Hacked from ‘US servers’: Ecuador leader claims attacks on his private computer
Ecuadorean President Rafael Correa has accused the US of “systematic, high-tech” cyber-attacks on his private internet accounts and computers, the last of which was traced back to American servers last Thursday.
He outlines his accusations in a scathing Twitter post and later comments to the Latin American press.
In the Friday post, Correa denounced what he sees as “systematic, high-tech and high-resource attacks,” adding that “they will not succeed, we are more, so many more.”
Todo el día de ayer hemos recibido ataques desde el extranjero contra nuestras cuentas. Para ello, han infiltrado computadoras de...
— Rafael Correa (@MashiRafael) November 22, 2014
Correa gave few details in the Twitter posts, but according to Telesur said that the attacks carried on throughout all of last Thursday, November 20, and that they are an American effort.
“On Thursday, all day I received attacks… that come from abroad and trace back to a server in the United States, targeting my bills, trying to hack my information, turn on microphones, listen in on our conversations,” Correa said in his weekly Citizen Link no.399.
Last March, Correa shared similar fears, denouncing foreign attempts at targeting computers, seeing them also as the work of “unscrupulous domestic opponents.”
The same view was voiced in October, this time with regard to Colombia. The president had later said that all the necessary precautions to avoid this happening in the future have been taken, including encrypting official communications.
Correa’s position on the matter, especially in light of the allegations of US wiretapping, resulted in the creation of a dedicated cyber defense department this summer.

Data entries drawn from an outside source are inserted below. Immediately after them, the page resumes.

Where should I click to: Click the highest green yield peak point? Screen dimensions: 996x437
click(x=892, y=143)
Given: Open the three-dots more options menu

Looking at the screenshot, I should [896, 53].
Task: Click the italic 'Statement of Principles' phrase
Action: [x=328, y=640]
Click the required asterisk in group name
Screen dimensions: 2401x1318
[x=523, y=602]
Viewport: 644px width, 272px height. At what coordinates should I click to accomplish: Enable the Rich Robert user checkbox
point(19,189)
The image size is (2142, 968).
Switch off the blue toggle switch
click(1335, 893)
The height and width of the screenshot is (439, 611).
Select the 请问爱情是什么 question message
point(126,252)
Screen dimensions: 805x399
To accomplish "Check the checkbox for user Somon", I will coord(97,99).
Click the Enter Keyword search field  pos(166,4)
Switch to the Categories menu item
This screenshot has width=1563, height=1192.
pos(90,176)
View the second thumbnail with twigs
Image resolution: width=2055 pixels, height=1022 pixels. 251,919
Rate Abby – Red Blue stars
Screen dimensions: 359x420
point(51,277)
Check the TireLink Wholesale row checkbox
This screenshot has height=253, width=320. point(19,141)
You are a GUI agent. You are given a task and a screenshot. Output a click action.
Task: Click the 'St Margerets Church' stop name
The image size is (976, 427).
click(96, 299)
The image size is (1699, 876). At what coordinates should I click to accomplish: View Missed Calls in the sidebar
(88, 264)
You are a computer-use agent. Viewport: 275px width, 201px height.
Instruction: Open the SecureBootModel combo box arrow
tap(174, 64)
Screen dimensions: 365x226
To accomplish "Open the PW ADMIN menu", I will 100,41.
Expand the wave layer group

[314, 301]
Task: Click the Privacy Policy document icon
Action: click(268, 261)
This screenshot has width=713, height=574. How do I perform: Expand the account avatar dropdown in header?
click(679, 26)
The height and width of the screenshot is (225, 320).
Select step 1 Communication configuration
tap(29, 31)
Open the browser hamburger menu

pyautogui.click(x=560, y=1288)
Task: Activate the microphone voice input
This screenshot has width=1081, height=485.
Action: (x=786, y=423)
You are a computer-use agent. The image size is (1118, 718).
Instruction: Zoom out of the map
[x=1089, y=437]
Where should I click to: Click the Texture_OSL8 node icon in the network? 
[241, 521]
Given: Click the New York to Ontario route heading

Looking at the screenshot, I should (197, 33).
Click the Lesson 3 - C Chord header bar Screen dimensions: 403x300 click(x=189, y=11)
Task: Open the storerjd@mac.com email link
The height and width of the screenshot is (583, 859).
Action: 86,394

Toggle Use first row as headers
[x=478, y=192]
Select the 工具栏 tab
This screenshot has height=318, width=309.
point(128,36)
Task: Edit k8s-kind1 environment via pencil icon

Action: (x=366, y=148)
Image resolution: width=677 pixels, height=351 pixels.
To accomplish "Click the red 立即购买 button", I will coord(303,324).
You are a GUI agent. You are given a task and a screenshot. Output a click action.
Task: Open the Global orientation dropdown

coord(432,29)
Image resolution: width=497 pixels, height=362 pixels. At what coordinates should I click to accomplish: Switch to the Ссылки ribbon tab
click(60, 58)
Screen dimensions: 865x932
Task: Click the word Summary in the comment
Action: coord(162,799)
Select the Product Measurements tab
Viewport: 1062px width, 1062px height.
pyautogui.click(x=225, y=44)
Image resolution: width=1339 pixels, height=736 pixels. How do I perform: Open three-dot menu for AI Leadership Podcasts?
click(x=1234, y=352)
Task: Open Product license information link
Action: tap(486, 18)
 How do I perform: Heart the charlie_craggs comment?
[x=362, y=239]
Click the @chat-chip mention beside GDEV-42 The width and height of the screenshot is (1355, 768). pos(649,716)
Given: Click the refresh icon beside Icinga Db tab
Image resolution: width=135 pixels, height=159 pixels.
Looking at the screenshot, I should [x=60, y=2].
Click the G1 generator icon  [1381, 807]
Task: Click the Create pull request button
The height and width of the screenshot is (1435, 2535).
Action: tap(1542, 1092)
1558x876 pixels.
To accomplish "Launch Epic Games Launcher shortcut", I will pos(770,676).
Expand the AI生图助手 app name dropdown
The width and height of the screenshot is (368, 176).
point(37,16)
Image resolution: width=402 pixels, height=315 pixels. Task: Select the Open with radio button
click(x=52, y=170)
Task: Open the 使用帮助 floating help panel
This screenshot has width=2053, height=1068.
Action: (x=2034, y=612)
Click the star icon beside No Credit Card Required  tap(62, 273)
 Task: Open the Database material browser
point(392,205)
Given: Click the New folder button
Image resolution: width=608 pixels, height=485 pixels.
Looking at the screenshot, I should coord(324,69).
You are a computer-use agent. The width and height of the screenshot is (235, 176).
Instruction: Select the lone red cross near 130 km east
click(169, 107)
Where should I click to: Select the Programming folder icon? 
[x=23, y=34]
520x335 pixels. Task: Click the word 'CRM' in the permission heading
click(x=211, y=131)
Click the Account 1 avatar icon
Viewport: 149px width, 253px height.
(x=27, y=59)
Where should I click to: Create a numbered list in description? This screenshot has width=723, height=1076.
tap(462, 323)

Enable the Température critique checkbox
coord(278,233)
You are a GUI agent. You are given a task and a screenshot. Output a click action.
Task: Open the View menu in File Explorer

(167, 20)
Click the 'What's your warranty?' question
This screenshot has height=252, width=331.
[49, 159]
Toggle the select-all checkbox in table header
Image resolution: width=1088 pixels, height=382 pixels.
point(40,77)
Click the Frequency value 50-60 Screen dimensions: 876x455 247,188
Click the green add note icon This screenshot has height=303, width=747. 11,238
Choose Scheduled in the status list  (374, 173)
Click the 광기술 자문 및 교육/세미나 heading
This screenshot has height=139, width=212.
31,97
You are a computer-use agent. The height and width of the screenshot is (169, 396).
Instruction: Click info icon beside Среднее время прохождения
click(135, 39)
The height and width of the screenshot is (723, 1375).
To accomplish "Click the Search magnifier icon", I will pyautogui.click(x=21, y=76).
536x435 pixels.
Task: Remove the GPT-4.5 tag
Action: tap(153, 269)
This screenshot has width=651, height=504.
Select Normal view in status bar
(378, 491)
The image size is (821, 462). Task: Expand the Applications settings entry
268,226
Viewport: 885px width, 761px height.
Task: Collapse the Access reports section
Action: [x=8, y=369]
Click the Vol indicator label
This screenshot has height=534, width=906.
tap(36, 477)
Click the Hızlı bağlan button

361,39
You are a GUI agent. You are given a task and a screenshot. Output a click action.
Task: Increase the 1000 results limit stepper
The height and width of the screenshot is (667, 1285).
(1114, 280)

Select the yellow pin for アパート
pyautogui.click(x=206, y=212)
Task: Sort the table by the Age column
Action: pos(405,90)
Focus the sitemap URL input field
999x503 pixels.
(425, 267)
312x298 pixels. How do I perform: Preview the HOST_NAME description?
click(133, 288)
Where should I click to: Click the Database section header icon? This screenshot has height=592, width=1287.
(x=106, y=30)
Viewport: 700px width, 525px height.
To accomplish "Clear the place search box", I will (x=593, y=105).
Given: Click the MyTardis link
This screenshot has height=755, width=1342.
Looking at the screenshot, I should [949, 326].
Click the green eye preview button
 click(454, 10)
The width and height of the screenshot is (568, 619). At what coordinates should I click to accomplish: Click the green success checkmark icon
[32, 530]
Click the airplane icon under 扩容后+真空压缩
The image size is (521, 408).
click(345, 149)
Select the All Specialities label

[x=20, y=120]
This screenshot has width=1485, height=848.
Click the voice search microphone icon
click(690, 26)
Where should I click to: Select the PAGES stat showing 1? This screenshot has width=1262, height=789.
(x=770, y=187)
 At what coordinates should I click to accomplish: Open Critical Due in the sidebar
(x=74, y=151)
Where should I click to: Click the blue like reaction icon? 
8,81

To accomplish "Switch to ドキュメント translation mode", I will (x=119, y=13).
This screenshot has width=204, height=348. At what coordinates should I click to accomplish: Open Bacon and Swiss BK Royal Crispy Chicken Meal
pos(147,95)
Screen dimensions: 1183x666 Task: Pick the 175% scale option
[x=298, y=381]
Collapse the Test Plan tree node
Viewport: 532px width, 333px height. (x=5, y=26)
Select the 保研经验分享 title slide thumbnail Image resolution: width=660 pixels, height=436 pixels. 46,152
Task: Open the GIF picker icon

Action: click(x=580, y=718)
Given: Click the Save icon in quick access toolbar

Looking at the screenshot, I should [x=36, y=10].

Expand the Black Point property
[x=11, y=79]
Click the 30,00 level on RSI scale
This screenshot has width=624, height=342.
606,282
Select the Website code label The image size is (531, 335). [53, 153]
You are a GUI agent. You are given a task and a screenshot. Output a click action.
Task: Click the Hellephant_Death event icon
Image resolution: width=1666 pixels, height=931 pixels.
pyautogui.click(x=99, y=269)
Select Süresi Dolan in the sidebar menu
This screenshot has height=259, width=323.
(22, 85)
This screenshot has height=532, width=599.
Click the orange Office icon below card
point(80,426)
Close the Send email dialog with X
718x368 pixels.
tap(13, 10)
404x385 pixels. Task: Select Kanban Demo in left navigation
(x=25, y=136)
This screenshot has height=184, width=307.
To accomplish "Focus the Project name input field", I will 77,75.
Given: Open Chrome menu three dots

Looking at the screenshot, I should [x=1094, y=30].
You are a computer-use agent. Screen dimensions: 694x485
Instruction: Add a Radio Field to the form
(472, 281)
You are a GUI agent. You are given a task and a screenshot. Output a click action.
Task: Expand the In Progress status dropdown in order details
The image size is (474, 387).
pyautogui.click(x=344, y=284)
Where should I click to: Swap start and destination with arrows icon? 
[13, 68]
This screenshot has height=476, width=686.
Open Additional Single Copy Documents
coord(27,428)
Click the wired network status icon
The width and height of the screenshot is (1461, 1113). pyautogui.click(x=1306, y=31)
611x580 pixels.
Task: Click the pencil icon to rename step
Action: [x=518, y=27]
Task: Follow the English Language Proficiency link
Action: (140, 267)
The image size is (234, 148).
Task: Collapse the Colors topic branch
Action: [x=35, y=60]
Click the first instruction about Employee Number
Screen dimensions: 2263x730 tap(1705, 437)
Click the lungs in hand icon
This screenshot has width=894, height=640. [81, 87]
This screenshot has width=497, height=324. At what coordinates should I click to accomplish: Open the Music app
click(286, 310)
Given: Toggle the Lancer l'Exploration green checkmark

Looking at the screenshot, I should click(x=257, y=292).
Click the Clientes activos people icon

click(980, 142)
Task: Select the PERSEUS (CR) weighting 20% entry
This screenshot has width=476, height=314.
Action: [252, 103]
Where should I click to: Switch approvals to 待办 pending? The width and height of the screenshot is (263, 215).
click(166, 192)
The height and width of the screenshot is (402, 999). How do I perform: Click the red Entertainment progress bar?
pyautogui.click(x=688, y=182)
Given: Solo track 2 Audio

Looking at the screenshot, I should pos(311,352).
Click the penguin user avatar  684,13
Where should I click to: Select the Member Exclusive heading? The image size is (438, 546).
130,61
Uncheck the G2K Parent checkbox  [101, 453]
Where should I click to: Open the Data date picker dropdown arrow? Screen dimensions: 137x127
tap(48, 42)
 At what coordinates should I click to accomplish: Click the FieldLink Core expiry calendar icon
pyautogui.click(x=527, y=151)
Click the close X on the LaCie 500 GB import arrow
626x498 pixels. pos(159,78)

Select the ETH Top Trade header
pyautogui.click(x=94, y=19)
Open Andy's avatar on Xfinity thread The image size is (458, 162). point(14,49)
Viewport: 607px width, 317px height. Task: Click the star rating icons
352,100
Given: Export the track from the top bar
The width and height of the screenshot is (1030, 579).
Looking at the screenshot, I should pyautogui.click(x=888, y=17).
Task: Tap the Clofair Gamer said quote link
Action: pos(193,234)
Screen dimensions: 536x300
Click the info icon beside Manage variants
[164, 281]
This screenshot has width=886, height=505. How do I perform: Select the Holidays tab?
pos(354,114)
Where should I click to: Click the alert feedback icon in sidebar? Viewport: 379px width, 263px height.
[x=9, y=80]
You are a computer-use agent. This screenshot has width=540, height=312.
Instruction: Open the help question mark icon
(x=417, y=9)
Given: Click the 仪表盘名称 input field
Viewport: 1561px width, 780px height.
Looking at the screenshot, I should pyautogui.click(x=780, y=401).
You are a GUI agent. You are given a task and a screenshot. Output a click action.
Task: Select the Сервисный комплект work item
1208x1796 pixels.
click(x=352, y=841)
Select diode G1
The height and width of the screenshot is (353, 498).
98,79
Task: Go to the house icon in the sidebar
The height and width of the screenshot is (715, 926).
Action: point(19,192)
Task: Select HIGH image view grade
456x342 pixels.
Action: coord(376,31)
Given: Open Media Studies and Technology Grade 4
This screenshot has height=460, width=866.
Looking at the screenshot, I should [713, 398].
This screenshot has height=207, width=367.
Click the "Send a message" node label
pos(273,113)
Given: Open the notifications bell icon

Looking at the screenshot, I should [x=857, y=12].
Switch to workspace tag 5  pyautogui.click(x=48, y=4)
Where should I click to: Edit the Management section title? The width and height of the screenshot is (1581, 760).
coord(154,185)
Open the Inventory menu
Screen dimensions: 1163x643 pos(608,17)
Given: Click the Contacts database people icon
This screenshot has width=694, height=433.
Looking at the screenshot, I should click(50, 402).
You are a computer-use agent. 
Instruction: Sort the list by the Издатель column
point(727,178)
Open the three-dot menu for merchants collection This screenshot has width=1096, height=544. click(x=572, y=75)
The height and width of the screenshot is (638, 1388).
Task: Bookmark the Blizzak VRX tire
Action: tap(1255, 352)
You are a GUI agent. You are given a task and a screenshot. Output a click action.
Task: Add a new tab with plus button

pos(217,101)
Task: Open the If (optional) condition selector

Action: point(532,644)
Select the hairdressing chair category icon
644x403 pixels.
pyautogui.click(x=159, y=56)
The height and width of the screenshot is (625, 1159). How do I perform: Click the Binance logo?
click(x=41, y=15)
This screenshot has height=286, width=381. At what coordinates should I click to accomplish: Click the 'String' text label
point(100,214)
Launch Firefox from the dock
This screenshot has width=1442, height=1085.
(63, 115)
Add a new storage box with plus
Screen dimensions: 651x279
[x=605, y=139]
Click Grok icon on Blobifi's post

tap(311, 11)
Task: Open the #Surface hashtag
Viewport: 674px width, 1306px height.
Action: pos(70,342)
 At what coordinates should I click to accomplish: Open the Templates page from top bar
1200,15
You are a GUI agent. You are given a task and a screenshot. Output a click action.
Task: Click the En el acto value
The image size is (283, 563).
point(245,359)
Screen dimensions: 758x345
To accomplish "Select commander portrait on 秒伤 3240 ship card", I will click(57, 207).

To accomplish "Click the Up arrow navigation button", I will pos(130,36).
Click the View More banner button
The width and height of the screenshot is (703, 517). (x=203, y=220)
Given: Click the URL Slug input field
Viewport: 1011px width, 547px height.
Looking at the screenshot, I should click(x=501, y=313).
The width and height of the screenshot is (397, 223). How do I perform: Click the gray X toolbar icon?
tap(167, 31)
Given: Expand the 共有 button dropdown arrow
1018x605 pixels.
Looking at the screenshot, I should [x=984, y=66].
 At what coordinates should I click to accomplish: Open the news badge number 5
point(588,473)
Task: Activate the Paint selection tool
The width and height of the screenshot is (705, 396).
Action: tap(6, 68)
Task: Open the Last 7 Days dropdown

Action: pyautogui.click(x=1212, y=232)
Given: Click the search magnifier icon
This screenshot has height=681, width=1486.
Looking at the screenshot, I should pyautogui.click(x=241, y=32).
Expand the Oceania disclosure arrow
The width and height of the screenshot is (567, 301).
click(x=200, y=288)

According to the ANDES news agency, 99 percent of the Latin American state’s internal and external communication travels through computer infrastructure housed in the US. This concern was voiced by the country’s adviser to the Foreign Ministry at the Second Meeting on Comprehensive Security in the capital, Quito.
Correa has repeatedly criticized the US spying practices and showed support for whistleblowers. For two years now he has allowed WikiLeaks founder and whistleblower Julian Assange to stay at Ecuador’s London embassy indefinitely, despite rapidly worsening relations with the West over the matter.
The Ecuadorian leader has also considered offering asylum to former US intelligence contractor Edward Snowden.